Attorney, Agent or Firm: Abolins; Peter
Claims
We claim:
1. A method of determining the throttle position of an internal combustion
engine by providing an internal combustion engine, a throttle position
sensor coupled to the engine, and an electronic engine control for
governing the engine, by using electronic engine control and a throttle
position sensor to provide a throttle position output, further including:
determining the engine's volumetric efficiency;
determining a minimum calibrateable time duration, T, during which engine
operating conditions are stable;
limiting the amount of time during which updating of throttle position is
permitted;
generating a rolling average of throttle position; and
initializing the value of a Ratch parameter;
determining whether the throttle position sensor output is stable;
if no, setting a background loop counter to 0 and ending;
if yes, determining whether there is a throttle position, ignition, or mass
air flow failure;
if no, setting the background loop counter to 0 and ending;
if yes, determining whether the throttle is closed;
if no, setting the background loop counter to 0 and ending;
if yes, incrementing the background loop counter by one;
determining whether the throttle position value is equal to the Ratch value
or the background loop counter is less than a throttle position counter;
if no, ending;
if yes, determining whether the throttle position value is less than the
Ratch value;
if yes, allowing a reduction in the value of Ratch, Downward Ratching, at
rate "A" and computing the rolling average of the value of Ratch;
if the difference between the value of Ratch and the value of a previously
stored value, RATKAM, is great enough, updating the value of RATKAM with
the value of Ratch;
if no, determining whether the engine is running;
if no, ending;
if yes, determining whether the time, T, has elapsed;
if yes, ending;
if no, determining whether the brake is applied;
if no, ending;
if yes, determining whether the drive switch indicates neutral;
if yes, ending;
if no, allowing an increase in the value of Ratch, Upward Ratching, at the
rate of "B" and computing the rolling average of the value of Ratch;
if the value of Ratch is greater to the value of a calibrateable parameter,
RATIV, setting the value of Ratch to the value of RATIV; and
if the difference between the value of Ratch and the value of a
calibrateable parameter, RATKAM, is great enough, updating the value of
RATKAM with the value of Ratch.
Description
BACKGROUND OF THE INVENTION
1. Field of the Invention
This invention relates to controlling the operation of an internal
combustion engine.
2. Prior Art
It is known to use electronic engine controls to control the operation of
an internal combustion engine. In particular, it is known to control the
air/fuel ratio in response to various inputs such as exhaust gas oxygen,
air temperature, and throttle position. However, determining throttle
position, in particular closed throttle position, is difficult because of
various drifts or off-sets. This is one of the problems this invention
overcomes.
More specifically, a throttle body (TB) is a device used on a modern
internal combustion (I.C.) engine to control the flow of air entering the
intake manifold. TB's generally consist of a throttle plate inside of a
bore and attached to a throttle shaft. At one end of the shaft is an
attachment point for a cable which the vehicle operator uses to control
the amount of air flow. At the other end is a throttle position sensor
(TPS) which feeds back throttle shaft angular position to the electronic
engine control (EEC) module. TPS's generally produce a low signal at
closed throttle and the output increases as the throttle opens, however
the opposite can also be true. Usually there is also attached to the TB a
device, called an air bypass valve, used to control air flow around the
throttle plate for idle and dashpot control. The air bypass valve is
usually a pulse width modulated solenoid valve controlled by the EEC.

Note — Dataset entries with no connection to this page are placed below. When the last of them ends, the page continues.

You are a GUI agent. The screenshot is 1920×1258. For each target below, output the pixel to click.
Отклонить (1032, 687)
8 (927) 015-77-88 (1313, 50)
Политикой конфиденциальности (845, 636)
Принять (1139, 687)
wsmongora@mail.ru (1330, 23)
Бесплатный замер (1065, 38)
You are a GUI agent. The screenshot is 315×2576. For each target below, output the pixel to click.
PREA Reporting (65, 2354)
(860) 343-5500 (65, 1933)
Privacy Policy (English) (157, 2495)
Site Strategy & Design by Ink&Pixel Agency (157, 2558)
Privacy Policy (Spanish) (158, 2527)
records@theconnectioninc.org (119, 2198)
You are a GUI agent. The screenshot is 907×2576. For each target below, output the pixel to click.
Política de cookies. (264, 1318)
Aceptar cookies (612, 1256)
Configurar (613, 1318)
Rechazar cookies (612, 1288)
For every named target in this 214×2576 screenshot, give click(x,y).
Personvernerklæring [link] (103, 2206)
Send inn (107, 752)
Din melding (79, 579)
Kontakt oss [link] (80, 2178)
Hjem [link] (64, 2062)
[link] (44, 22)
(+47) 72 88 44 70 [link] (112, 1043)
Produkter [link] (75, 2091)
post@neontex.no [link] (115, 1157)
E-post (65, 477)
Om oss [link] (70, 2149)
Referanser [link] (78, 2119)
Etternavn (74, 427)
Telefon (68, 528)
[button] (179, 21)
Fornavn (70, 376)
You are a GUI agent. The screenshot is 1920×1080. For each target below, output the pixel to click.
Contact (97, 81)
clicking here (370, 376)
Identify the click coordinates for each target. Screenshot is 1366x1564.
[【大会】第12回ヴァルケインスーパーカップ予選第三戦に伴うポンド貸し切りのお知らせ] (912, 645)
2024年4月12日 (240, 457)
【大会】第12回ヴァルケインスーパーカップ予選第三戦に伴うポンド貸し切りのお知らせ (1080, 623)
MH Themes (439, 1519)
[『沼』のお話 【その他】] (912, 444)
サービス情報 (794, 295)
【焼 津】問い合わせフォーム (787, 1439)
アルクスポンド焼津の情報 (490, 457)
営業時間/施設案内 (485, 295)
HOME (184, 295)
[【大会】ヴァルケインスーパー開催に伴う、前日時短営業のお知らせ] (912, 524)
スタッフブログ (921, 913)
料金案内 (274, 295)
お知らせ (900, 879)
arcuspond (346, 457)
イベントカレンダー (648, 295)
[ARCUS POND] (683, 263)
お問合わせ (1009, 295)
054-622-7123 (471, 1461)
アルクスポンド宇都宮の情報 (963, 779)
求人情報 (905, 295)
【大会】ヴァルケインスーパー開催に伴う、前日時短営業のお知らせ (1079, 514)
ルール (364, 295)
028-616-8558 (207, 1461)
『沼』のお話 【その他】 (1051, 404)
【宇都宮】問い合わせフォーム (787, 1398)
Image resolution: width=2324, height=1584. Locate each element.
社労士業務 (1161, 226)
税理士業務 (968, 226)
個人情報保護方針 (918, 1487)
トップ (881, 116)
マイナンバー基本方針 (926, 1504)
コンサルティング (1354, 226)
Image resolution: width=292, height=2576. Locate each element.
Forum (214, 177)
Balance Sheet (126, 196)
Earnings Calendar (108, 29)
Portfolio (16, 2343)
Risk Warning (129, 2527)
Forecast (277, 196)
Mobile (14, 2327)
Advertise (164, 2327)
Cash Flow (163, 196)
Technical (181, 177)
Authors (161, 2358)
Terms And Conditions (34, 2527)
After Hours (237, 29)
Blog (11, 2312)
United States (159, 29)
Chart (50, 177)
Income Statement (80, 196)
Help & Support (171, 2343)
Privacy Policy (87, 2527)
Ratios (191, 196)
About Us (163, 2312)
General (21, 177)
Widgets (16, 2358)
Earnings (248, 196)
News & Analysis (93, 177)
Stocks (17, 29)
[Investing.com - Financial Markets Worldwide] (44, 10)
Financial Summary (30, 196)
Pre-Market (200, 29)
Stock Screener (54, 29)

It is known to use a method to determine throttle position (TP) using a
"Ratch" algorithm which is initialized, on power up, to a high value. The
algorithm then proceeds to find the lowest value of TPS output and stores
that value as RATCH. Ratch is then used to calculate a relative throttle
position (TP.sub.-- REL=TP-RATCH), which in turn is used by the engine
control strategy to determine a mode of operation (idle mode RPM control,
part throttle, wide open throttle, transmission shift schedules). RATCH is
re-initialized on every power-up. In idle Mode, RPM control is used,
exhaust gas recirculation is disabled, and other actions are taken to
provide a stable engine idle. In Part Throttle Mode, closed loop fuel
control is used, EGR is enabled and a pre-position dashpot function is
employed to provide smooth power and low emissions. In Wide Open Throttle
Mode, open loop fuel control is used, and other actions are taken to
provide maximum power. Entry into each of these modes occurs at a fixed
value of TP.sub.-- REL, so it is advantageous that TP.sub.-- REL be
accurate to ensure good driveability.
Thus, it is known to use a software ratch algorithm which is initialized on
power up to a high value. The algorithm then proceeds to find the lowest
value of TPS output and stores that value. This stored low value can then
be used to calculate a relative throttle position.
One problem with such a known system is if an incorrect (e.g. low) value is
stored in RATCH, there is no corrective or recovery action until the next
power-up. This can lead to unstable idle, acceleration hesitations and
other drive concerns. It is believed that such concerns reduce customer
satisfaction and increase TPS warranty costs.
Until now providing a means for allowing RATCH to learn up (i.e. to
increase the magnitude of the signal indicating closed throttle) has not
been implemented. This is because of the inability to discern a part
throttle mode due to TPS drift, thermal dimensional variation,
intermittent electrical continuity, and the variations, from a true part
throttle mode demanded by operator input.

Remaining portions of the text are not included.